The ASI has a series of publications that are both prescribed texts and updates on current research and knowledge banks. Similarly, Museums – at least the Government Egmore Museum in Chennai, Tamil Nadu, has publications and journals on its collections which help in academic archaeological research, with the museums and the State Dept. of Archaeology in Tamil Nadu absorbing some studies/findings into their work.

However, I am not aware of a larger push from academia into public archaeology, or vice-versa. The Universities and colleges that do provide courses – Bachelors or Masters – in Archaeology will likely operate/be governed by some of the ASAMR/ASI rules and regulations that govern excavations in India, with graduates going on to be employed by ASI. However, this is something I am not fully conversant with, given that my interest in archaeology is outside of the mainstream.

What about gender and archaeology in India? Are there many women archaeologists in India?

Yes, there are women archaeologists in India, and in fact, the former Circle Head (Superintending Archaeologist) of the Chennai Circle of the ASI was a woman, who now has a charge of a larger south Indian region. Similarly with the TN State Dept. of Archaeology, which one time was headed by a woman. There are also a lot of independent women archaeologists and researchers – both who actively excavate/research, and those that teach at the universities.

One of the most important recent findings in south Indian/Tamil archaeology – that of the discovery of stone tools belonging to an Acheulian industry, and which pushed the date of human colonisations of the Peninsula/east coast of south India – was by a team of archaeologist led by a woman – Shanti Pappu.

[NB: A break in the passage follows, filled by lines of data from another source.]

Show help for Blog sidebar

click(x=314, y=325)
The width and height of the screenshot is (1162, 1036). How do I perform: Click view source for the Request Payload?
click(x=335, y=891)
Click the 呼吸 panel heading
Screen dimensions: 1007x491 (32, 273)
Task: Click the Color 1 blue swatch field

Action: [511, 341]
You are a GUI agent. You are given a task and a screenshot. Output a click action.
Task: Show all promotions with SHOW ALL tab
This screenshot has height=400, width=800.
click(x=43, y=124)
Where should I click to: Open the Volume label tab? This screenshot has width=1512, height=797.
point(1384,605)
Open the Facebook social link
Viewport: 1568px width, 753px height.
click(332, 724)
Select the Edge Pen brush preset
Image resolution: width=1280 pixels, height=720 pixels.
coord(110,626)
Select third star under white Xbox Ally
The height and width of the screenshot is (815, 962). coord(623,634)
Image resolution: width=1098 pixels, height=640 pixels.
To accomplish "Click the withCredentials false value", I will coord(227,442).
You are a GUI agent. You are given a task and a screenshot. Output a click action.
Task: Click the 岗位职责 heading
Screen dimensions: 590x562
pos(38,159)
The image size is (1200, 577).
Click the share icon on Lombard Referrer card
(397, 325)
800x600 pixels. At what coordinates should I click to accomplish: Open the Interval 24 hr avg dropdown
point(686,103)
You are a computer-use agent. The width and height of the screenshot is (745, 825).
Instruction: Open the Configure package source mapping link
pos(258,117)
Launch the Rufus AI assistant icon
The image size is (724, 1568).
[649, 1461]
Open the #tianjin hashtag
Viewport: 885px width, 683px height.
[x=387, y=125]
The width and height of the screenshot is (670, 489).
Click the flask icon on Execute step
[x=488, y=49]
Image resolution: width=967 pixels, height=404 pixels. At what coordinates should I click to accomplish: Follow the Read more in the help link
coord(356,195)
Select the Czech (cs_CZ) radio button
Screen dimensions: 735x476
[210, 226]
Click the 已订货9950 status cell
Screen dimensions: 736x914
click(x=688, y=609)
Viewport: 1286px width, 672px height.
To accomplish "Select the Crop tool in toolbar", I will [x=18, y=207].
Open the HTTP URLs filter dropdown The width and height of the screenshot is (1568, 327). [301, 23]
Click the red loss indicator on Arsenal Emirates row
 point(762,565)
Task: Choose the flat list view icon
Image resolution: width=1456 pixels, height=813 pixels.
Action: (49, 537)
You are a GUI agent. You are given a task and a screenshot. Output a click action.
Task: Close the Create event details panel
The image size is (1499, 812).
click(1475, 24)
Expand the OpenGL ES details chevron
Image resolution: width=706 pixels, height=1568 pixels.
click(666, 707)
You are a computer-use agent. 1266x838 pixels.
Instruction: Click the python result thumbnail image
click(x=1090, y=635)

( Pappu, Shanti, Yanni Gunnell,Kumar Akhilesh, Régis Braucher, Maurice Taieb, François Demory, Nicolas Thouveny, 2011, Early Pleistocene Presence of Acheulian Hominins in South India, Science,  March 25th, 331(6024):1596-1599.)

But the larger question of Gender is – as always – slightly difficult to impact. On the whole, archaeology seems to be the story of men – kings, royalties, soldiers, etc. It is still (around the world) dominated by men, and the specific research is painting a very masculine story – at least in India.

And yes, the number of men archaeologists outnumber the women. There are also workplace issues and questions of gender-based discrimination, sexual harassment of women archaeologist that will need to be addressed.

How do local communities relate to archaeological sites and archaeological investigations conducted at their land and findings found from their land? Do they have any power or right to control archaeological investigation at their land and to own artefacts found from their land?

This is something I am not sure what happens, at all. For one, unlike say in the UK, there isn’t an active exploration/survey of archaeology that happens consistently. Most excavations happen in “known” sites. Sometimes, accidentally people may find archaeology in their land, and depending on where this happens, the State Dept or ASI may be notified and then the government will probably attempt to acquire the land (if the findings are deemed important enough) or a preliminary research is done and then it’s closed.  Sometimes universities/colleges may be invited to help identify accidental discoveries by civilians.

Under the ASI rule and ASAMR, all archaeological discoveries, artefacts, will need to be “owned” by the ASI or the State Dept of Archaeology where applicable. So individual people may not own/display artefacts found in their property.

About Nadika:

I am Nadika, and I am a writer and researcher. I am currently part of a research that’s looking at ideas and expressions of culture in religious sites across India, and one on caste, culture, and caste based discriminations, in temples of Tamil Nadu.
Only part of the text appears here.